Second, it may be that the same vulnerability that rendered abused bulimic women susceptible to BN also rendered them vulnerable to detrimental effects of abuse manifested (at a neurobiological level) as cortisol alteration and (at a behavioral level) as PTSD symptoms. Although we are unable to ascertain which of these explanations is correct, rated severities of abuse did not differ significantly across abused bulimic and non bulimic women, and this argues in favor of an explanation couched in terms of susceptibility to, rather than severity of, abuse. Regardless, it is striking to note effects, in individuals who are on average in their mid- 20 s, of events that occurred in childhood. We note various limitations of our study. Our design did not include measurement of serum estradiol levels and m-CPP concentrations to ascertain hormonal and drug effects.

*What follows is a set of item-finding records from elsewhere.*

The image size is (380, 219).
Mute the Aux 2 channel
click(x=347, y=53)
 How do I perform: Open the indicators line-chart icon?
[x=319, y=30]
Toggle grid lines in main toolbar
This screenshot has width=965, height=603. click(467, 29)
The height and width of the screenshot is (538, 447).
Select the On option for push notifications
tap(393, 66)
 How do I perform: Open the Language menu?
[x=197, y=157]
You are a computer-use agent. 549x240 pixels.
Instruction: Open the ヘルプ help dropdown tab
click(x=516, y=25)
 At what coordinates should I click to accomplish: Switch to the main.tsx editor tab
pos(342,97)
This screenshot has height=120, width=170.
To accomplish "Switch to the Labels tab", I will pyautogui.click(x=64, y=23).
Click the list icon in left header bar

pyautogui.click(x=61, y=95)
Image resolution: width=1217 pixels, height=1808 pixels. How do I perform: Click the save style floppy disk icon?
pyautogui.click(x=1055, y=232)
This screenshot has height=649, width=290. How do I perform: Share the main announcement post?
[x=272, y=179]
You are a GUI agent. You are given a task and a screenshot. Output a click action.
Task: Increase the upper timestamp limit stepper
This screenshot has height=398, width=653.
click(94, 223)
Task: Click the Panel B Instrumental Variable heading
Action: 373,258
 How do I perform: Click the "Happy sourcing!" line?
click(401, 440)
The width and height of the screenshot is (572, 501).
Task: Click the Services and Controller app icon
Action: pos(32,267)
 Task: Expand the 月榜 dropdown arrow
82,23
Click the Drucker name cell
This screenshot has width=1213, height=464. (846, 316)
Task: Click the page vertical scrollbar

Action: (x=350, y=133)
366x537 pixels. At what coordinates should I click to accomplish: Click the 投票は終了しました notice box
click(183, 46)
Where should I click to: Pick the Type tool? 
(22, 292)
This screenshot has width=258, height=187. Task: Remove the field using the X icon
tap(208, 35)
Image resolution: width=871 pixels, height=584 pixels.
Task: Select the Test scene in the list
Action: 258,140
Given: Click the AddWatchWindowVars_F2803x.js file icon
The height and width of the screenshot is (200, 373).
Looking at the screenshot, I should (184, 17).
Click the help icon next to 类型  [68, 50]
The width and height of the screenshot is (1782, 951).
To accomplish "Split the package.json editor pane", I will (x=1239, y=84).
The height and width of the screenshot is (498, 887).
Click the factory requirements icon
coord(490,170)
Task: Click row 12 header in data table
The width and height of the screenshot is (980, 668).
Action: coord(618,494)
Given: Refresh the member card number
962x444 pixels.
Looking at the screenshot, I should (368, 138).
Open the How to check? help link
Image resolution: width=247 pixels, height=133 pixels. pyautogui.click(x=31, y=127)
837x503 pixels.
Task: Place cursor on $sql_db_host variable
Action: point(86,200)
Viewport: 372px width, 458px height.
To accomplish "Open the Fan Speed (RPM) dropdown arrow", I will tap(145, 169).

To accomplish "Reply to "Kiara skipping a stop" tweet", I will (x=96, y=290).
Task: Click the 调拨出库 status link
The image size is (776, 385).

It also lacked a placebo condition by which to evaluate neuroendocrine responses under neutral circumstances. Finally, without prospective measurements, we cannot interpret effects observed as either consequences of active BN or stable "trait" antecedents. Regardless, results obtained point to potentially important 5 -HT and cortisol effects. Direct and indirect effects of 5 -HT and cortisol anomalies observed might have various implications for affected individuals's tress tolerances, impulse controls, capacities for mood regulation, and abilities to control eating behavior (ie, to satiate). We therefore speculate that, here, we may be observing neurobiological mediators of the link between developmental trauma and heightened susceptibility to BN.